While it may be too early to predict exact effects, there is another cause for celebration, Emond said.

“I think we should all be celebrating that we finally have an out-of-pocket max for seniors in the Part D program,” she said. “That was like, a really big blind spot, when we passed the Part D reform that was really harming a lot of seniors.”

It remains to be seen how the IRA will affect the development of small molecule drugs vs. biologics, Emond said.

“I don't think that anyone in this room believes there will be no impact to the innovation signal. Like, of course there is. Every time the government does anything like this, there's a change in the innovation signal,” Emond said. “It's how adaptable are we to that signal? And what does it mean ultimately for health and for and for patients? And so I think it's just too soon to know what the IRA is actually doing.”
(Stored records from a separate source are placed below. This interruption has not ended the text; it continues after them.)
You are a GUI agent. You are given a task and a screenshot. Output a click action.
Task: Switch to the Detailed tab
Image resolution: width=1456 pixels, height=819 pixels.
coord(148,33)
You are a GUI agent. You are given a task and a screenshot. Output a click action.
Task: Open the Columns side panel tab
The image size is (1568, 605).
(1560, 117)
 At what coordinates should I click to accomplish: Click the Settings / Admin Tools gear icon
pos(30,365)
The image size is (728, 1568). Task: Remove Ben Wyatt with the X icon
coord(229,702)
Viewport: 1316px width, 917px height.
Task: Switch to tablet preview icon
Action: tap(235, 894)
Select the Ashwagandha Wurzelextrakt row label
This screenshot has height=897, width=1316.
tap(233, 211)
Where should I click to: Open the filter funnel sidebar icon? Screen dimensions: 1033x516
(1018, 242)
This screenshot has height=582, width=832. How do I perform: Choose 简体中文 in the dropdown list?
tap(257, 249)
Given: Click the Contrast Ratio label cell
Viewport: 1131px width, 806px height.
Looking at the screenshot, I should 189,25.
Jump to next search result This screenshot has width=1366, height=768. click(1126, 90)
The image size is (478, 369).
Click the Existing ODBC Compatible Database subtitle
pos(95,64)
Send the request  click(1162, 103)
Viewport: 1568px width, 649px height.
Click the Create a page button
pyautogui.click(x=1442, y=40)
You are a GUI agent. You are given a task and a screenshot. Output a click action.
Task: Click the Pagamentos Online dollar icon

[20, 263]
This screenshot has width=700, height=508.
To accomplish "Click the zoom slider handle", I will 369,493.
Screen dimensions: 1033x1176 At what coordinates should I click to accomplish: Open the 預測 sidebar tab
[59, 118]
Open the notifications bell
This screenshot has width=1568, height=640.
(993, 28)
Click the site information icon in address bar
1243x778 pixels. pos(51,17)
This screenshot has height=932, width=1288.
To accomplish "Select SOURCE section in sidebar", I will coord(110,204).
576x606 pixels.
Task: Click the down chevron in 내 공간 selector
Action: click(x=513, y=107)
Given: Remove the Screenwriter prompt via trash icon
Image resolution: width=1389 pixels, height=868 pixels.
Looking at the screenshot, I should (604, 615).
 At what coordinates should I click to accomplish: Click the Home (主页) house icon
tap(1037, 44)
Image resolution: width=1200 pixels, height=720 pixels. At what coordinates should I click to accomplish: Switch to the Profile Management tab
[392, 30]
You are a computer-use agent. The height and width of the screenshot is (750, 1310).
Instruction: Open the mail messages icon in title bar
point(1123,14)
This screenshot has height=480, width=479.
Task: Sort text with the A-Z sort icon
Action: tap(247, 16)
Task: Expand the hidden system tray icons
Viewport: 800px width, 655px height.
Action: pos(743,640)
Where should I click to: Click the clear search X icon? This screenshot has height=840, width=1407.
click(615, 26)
There is a shift in public discourse about drug pricing. The continuing public conversation has shifted to how to think about drug value, Emond said, adding she enjoys that “because I'd much rather have that conversation versus, you know, I'm going to charge a high price because I can.”

What is value?

O’Brien countered that pharmaceutical companies have thought about value for a long time, although it may be getting more attention now. “I chided Sarah, who is a friend, and I can agree that value is important. It’s just that there are so many different definitions of value and how to measure it.”

O’Brien cited changes in market conditions so list prices are not decreasing when drugs compete with each other, and payers are seeking greater price rebates for drugs to get preferred positions on formularies.

“So, my concern about the IRA, the conversation about value is, we're having it against the backdrop of a system that has perverse incentives and is wholly broken,” O’Brien said.

He criticized Washington – “I don’t feel like there’s anybody steering the ship” – with federal lawmakers and regulators such as CMS, the Federal Trade Commission and the Food and Drug Administration taking action because drug pricing polls so high.

“There’s just this constant stream of, let’s do as much as we can with the industry … and I’m really concerned that all of these cuts into an industry are going to hit an artery,” O’Brien said. The bill approved before the IRA was intended to bring the semiconductor industry back to the United States because it was not a good place for them to do business. The United States, currently the global leader in pharmaceutical innovation, could chase away the drug industry, ultimately reducing patient access to drugs, he said.

‘A very fair criticism’

Emond said it was “a very fair criticism,” but not a surprise. The United States has a disaggregated health care system with hundreds of payers mixed into commercial, employer, taxpayer and government entities, all with their own values, priorities and budgets. Meanwhile, the drug pricing system has masked the true cost of what’s happening for a long time because of the way the insurance system is designed with cost sharing, she said.

The IRA was just one part of the puzzle. There was bipartisan interest and legislation to reform the pharmacy benefit manager industry with transparency about rebates and cost sharing, “and we couldn’t even get that done,” Emond said.

“And so I mean, in our hilariously American health care system, like, I agree, John, but I'm not surprised that that's where we are and there isn't someone sort of like directing a more comprehensive look at how we pay for value, have sustainable access for patients and really center that as the solution, instead of who's got the biggest lobbying presence on Capitol Hill, which is part of what happens,” Emond said.